━━━━━ Data for the task
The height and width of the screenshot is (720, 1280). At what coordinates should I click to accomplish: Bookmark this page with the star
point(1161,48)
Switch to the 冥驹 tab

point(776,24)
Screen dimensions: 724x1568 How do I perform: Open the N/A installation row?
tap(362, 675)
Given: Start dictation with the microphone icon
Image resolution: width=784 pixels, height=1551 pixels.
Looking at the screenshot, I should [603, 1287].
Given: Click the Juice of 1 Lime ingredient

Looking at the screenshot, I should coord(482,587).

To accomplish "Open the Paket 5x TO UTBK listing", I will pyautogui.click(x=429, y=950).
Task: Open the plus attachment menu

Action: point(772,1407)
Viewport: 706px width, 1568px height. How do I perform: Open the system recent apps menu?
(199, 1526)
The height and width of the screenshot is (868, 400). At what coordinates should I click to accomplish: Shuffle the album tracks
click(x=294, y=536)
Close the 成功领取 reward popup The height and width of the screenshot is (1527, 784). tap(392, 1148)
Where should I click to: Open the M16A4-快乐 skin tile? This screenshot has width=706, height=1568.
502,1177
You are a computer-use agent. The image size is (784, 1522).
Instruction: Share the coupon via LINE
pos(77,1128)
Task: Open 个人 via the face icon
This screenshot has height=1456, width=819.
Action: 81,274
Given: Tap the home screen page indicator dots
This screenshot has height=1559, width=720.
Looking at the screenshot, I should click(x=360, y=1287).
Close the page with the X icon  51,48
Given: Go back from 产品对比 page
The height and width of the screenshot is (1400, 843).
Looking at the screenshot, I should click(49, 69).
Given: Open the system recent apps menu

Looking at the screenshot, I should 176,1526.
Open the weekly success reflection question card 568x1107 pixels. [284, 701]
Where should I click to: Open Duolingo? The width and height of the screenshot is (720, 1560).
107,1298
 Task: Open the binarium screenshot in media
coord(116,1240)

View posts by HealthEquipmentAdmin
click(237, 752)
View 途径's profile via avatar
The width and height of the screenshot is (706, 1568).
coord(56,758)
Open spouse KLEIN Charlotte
━━━━━━━━━━
* To be done
Print the entire listing above again, line for line, with every character unchanged.

* In response
The height and width of the screenshot is (720, 1280). At what coordinates should I click to accomplish: Bookmark this page with the star
point(1161,48)
Switch to the 冥驹 tab

point(776,24)
Screen dimensions: 724x1568 How do I perform: Open the N/A installation row?
tap(362, 675)
Given: Start dictation with the microphone icon
Image resolution: width=784 pixels, height=1551 pixels.
Looking at the screenshot, I should [603, 1287].
Given: Click the Juice of 1 Lime ingredient

Looking at the screenshot, I should coord(482,587).

To accomplish "Open the Paket 5x TO UTBK listing", I will pyautogui.click(x=429, y=950).
Task: Open the plus attachment menu

Action: point(772,1407)
Viewport: 706px width, 1568px height. How do I perform: Open the system recent apps menu?
(199, 1526)
The height and width of the screenshot is (868, 400). At what coordinates should I click to accomplish: Shuffle the album tracks
click(x=294, y=536)
Close the 成功领取 reward popup The height and width of the screenshot is (1527, 784). tap(392, 1148)
Where should I click to: Open the M16A4-快乐 skin tile? This screenshot has width=706, height=1568.
502,1177
You are a computer-use agent. The image size is (784, 1522).
Instruction: Share the coupon via LINE
pos(77,1128)
Task: Open 个人 via the face icon
This screenshot has height=1456, width=819.
Action: 81,274
Given: Tap the home screen page indicator dots
This screenshot has height=1559, width=720.
Looking at the screenshot, I should click(x=360, y=1287).
Close the page with the X icon  51,48
Given: Go back from 产品对比 page
The height and width of the screenshot is (1400, 843).
Looking at the screenshot, I should click(49, 69).
Given: Open the system recent apps menu

Looking at the screenshot, I should 176,1526.
Open the weekly success reflection question card 568x1107 pixels. [284, 701]
Where should I click to: Open Duolingo? The width and height of the screenshot is (720, 1560).
107,1298
 Task: Open the binarium screenshot in media
coord(116,1240)

View posts by HealthEquipmentAdmin
click(237, 752)
View 途径's profile via avatar
The width and height of the screenshot is (706, 1568).
coord(56,758)
Open spouse KLEIN Charlotte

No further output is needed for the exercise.